◆ **EXTRACTED TEXT**
######

Wojtek & David...
I spent some time today trying to look over the latest patch (
SOLR-1782.2013-01-07.patch ) and had some trouble wrapping my head arround it.
In particular i think the crux of my confusion stems from this comment from Wojtek...
New patch uses both UninvertedField and FieldCache.DocTermsIndex for multi-valued facet fields
...which doens't really make sense to me.
If a field is multivalued, then (unless i'm missunderstanding something) a DocTermsIndex won't make sense for that field at all. At best it's wasted RAM to build up the DocTermsIndex when UnInvertedField is going to be used instead – but in this patch, as part of the "if (null == uif)" sprinkled throughout FieldFacetStats, it looks like term ordinals from the UnInvertedField.getTermNumbers method are then being used to look Term values from the DocTermsIndex ... i don't understand that at all.
Hopefully this is just a minor bug in the patch, and the call to "si.lookup" in the UIF block(s) of FieldFacetStats.facet & FieldFacetStats.facetTermNum are ment to be calls to some similar method in UnivertedField, but it's not entirely clear.

######

◆ **TASKS FOR THIS EXERCISE**
1. Answer these questions about the comment on the SOLR-1782 patch, marking each answer (a), (b) or (c):
(a) What is the file name of the patch under review?
(b) According to the quoted comment from Wojtek, which two structures does the new patch use for multi-valued facet fields?
(c) Which method supplies the term ordinals that are then used to look up Term values from the DocTermsIndex?
2. List every method that the comment on the SOLR-1782 patch names, one per line.

◆ **DATA SECTION**
######

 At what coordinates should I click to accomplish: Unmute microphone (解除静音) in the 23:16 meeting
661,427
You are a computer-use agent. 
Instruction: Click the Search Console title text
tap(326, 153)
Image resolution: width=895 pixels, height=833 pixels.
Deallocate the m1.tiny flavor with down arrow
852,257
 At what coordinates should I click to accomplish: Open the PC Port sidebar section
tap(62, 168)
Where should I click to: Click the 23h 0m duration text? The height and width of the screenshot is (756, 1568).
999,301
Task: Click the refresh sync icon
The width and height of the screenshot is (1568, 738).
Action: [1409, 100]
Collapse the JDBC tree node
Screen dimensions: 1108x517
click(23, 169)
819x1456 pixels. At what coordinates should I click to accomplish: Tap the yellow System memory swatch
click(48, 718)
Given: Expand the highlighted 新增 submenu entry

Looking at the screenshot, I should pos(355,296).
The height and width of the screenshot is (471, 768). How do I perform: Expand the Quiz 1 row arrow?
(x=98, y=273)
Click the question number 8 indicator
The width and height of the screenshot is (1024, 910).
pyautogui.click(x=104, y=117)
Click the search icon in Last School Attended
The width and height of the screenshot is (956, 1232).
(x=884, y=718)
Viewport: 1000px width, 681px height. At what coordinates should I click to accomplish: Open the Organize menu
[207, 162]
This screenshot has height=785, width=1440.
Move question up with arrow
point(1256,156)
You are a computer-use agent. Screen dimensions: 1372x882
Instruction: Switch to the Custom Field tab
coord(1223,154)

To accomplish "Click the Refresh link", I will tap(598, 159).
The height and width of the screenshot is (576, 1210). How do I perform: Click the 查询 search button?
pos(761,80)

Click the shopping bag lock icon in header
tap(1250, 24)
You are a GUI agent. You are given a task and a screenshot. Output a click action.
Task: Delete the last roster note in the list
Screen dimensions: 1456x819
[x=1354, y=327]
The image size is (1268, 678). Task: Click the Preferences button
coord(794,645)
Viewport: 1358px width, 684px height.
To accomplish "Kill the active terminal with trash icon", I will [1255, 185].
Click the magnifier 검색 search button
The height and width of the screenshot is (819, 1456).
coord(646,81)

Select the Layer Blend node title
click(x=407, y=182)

######

◆ **PER-TASK OUTPUTS**
1.
(a) SOLR-1782.2013-01-07.patch
(b) UninvertedField and FieldCache.DocTermsIndex
(c) UnInvertedField.getTermNumbers

2.
UnInvertedField.getTermNumbers
si.lookup
FieldFacetStats.facet
FieldFacetStats.facetTermNum